È  stata confermata la tariffa del 2018 della Tari, il costo complessivo del servizio è di 950 mila euro circa. Nel 2018 confermata la percentuale di raccolta differenziata del 68 per cento: “Ottimo dato se si pensa che prima di iniziare col nuovo servizio si aggirava al 23 per cento”.

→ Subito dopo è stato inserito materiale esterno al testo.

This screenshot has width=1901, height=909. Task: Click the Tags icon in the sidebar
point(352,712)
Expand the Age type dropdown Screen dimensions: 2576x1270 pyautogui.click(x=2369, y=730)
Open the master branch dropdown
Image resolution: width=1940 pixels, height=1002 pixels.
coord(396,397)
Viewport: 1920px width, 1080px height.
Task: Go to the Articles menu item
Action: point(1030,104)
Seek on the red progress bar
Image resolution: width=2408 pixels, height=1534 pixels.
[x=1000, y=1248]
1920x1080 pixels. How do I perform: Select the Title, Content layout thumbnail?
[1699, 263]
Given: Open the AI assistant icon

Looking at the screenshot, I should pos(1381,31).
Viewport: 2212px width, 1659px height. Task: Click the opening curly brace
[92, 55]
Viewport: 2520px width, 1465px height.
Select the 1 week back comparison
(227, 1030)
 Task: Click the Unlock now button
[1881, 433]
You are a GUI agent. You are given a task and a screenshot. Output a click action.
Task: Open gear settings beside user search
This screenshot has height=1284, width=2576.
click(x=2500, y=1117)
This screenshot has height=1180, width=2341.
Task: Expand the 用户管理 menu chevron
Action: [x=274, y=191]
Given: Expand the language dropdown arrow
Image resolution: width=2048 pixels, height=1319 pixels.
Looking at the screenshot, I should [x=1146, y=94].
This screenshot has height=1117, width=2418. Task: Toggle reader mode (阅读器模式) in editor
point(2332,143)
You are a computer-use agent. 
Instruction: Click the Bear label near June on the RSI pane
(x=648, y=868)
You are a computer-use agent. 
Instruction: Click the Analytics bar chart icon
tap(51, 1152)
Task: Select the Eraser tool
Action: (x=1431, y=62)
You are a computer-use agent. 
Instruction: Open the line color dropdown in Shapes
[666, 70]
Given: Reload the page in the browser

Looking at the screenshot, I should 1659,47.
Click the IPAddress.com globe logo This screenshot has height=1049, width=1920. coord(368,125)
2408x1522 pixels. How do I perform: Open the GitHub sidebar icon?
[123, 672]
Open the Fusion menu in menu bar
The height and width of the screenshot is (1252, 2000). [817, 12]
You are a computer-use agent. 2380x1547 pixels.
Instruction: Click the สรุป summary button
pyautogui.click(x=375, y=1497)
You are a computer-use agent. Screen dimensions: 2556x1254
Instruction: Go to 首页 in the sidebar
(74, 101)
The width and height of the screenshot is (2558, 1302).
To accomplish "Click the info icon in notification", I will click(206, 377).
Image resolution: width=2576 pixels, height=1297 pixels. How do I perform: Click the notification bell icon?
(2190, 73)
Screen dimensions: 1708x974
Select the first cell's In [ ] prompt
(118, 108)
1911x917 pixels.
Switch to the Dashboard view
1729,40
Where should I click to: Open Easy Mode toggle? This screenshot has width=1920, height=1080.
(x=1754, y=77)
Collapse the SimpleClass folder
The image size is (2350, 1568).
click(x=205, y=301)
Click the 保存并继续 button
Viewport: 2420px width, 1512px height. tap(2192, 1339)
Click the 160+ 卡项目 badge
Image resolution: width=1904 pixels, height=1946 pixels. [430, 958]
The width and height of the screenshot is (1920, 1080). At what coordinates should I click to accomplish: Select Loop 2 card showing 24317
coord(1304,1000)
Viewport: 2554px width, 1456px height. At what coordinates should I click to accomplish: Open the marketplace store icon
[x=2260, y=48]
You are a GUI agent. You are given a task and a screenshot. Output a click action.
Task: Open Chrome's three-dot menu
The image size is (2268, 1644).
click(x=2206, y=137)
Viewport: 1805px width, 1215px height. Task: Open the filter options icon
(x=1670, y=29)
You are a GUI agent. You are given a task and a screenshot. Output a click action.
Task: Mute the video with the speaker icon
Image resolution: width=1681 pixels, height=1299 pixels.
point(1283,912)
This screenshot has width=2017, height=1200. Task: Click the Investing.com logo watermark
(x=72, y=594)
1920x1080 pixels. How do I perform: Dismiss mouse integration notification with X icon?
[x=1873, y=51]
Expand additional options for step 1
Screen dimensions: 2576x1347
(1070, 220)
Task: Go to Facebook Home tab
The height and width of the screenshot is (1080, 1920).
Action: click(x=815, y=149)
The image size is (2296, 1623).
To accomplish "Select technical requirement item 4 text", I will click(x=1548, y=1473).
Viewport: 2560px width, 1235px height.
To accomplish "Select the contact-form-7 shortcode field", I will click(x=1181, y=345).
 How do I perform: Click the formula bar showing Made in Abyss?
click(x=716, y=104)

“Nonostante questo restano molte incognite sul futuro della gestione del servizio a causa della farraginosa e contraddittoria normativa regionale e nazionale che ci impone di indire una gara unica per il servizio  di raccolta – sottolinea l’assessore – . Il comune di Cogorno è capofila di altri 13 comuni della Val Fontanabuona, con i quali stiamo adottando tutte le misure per cercare di evitare questa soluzione, almeno fino al 31 dicembre 2020, perché da quel momento in poi la legge regionale prevede una gara unica per tutta la Liguria: sarebbe oneroso indirla per solo un anno e mezzo, inoltre  comporterebbe maggiori costi per la gestione complessiva”.

“Tutto il lavoro fatto in questi anni costituisce una base solida per il prossimo ciclo amministrativo –   commenta il consigliere Gino Garibaldi – grazie anche alla collaborazione con tutti gli uffici comunali”.